[Exercise aim]
Below are some records; copy them word for word and drop the pictures.

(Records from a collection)
= Beginning of Section =
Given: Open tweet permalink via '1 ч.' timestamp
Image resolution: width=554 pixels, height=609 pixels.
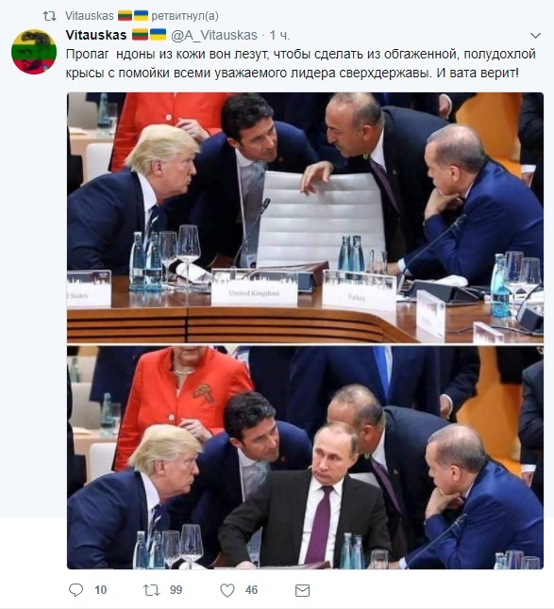Looking at the screenshot, I should click(x=280, y=35).
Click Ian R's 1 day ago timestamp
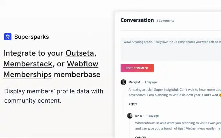 click(x=152, y=116)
= End of Section =
[Answer]
Given: Open tweet permalink via '1 ч.' timestamp
Image resolution: width=554 pixels, height=609 pixels.
Looking at the screenshot, I should click(x=280, y=35).
Click Ian R's 1 day ago timestamp
 click(x=152, y=116)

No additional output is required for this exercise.